RM – O meu objetivo é a evangelização, a começar pelos jovens que são o presente da Igreja e que têm que ter uma voz ativa na sua estrutura, devendo ser escutados. O outro desafio que é fundamental é a Catequese que é um pilar estruturante de cada comunidade cristã e que precisa de uma reflexão forte e profunda. Não podemos utilizar os mesmos esquemas de há 40 anos. A doutrina cristã permanece igual, mas a linguagem tem que ser adequada à realidade de hoje. Trezentos catequistas da região participaram recentemente, em Travanca, em contexto vicarial, numa reunião com o Padre Sérgio Leal que abordou várias questões no âmbito da sinodalidade do saber. A catequese deve ter um cunho mais familiar porque a família mudou. Hoje, temos os divorciados, os recasados, as pessoas que vivem em união de facto, etc. A Igreja e o anúncio do Evangelho são também para esses.

BN – Outra questão que eu queria colocar tem a ver com a sinodalidade, o conceito que é atual, hoje, na Igreja. O Papa Francisco recentemente, convocou mais uma assembleia. Qual é a sua opinião sobre este conceito e o que é que a Igreja pode ganhar nesta relação com as comunidades?
RM – O caminho é por aqui. A própria expressão sinodalidade significa fazer caminho conjunto. A Igreja não é apenas uma instituição abstrata. A Igreja somos todos nós, não é só de alguns. Portanto, é um caminho que temos de fazer. E o Papa tem lançado pistas para fazer esse caminho. Agora, o mais difícil é justamente aplicar no terreno aquilo que a Igreja nos pede. Mas é um exercício necessário e é por aí. Na prática, é mais difícil do que na teoria.
BN – Para terminarmos, sei também que, em Santiago de Riba-Ul, haverá uma sessão especial tendo em conta o conceito de missão para os mais novos. Como é que vai decorrer esse encontro?

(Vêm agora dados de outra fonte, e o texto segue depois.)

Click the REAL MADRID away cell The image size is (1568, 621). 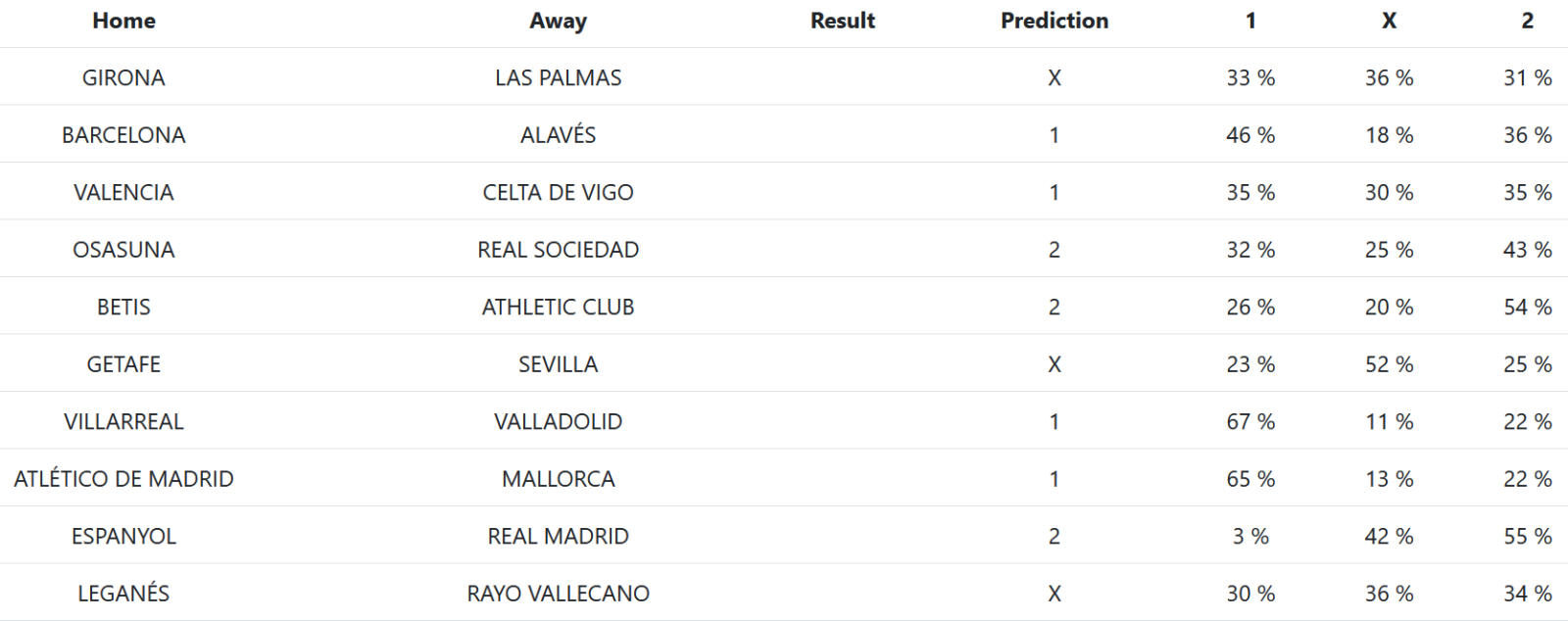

RM – É um desafio que queremos lançar. Estamos precisamente a tocar no pilar da catequese. Temos catequese para os diversos grupos, mas, nestas paróquias e a nível da Vigararia de Oliveira de Azeméis/S. João da Madeira, ainda estamos um bocadinho pobres a nível da Infância e Adolescência Missionária enquanto movimento. Aliás, a própria catequese enriquece-se ao compreender este dinamismo missionário. Porque esta dimensão missionária da Igreja não é uma questão. É a essência da Igreja. E este movimento que é a Infância e a Adolescência Missionária é um movimento da Igreja. Então, a ideia é começar pelos catequistas. O princípio é a evangelização feita por crianças.